Birgit Taffertshofer und Joachim Käppner

Eigentlich ist der Kindergarten auch dazu da, den Eltern, vor allem den Müttern, die Rückkehr in der Berufs zu erleichtern; so weit die Theorie. In der Praxis drehen sich Partygespräche unter Eltern abendelang um ein Thema: Wo kriege ich das Kind bloß unter? Wie schaffe ich es nur, einen Platz für den Kleinen zu bekommen, den wir brauchen?

Seit Jahren ist es das gleiche Spiel: Im Frühjahr gehen die Antworten der Kindergärten raus - und die meisten sind Absagen. Sicher, bis zum Start des Kindergartenjahres im September tut sich einiges.

Eltern, die sich mehrere Optionen offen gehalten haben, sagen dem Kindergarten ihrer zweiten und dritten Wahl ab. Am Ende liegt der Versorgungsgrad mit 78 Prozent deutlich höher als bei den Kinderkrippen.

Aber immer noch weit unter den 90 Prozent, die sich die Stadt als Ziel gesteckt hat. Nach deren Rechnungen fehlen noch immer etwa 5000 Kindergartenplätze, obwohl es heute bereits 10000 mehr gibt als 1990.

Nur zwei von drei Kindern kommen unter

Der Kampf um einen Kindergartenplatz tobt laut Schulreferat am härtesten in den Stadtbezirken Pasing, Laim und Allach-Untermenzing. Dort kommen teilweise nur zwei von drei Kindern in städtischen Angeboten unter.

-------

Aufgabenstellung
[a] Beantworte anhand des Auszugs diese Fragen:
(i) Welchen Versorgungsgrad erreichen die Kindergärten am Ende?
(ii) Wie viele Kindergartenplätze fehlen nach den Rechnungen der Stadt noch immer?
(iii) In welchen Stadtbezirken tobt der Kampf um einen Kindergartenplatz laut Schulreferat am härtesten?
[b] Entnimm dem Auszug wortgetreu alles von „Seit Jahren ist“ bis hinunter zu „September tut sich einiges.“.

Datenabschnitt
-------

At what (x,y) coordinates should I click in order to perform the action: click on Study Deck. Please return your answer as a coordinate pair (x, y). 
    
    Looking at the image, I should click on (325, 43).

-------

Lösungen
[a]
(i) 78 Prozent
(ii) Etwa 5000
(iii) In Pasing, Laim und Allach-Untermenzing

[b]
Seit Jahren ist es das gleiche Spiel: Im Frühjahr gehen die Antworten der Kindergärten raus - und die meisten sind Absagen. Sicher, bis zum Start des Kindergartenjahres im September tut sich einiges.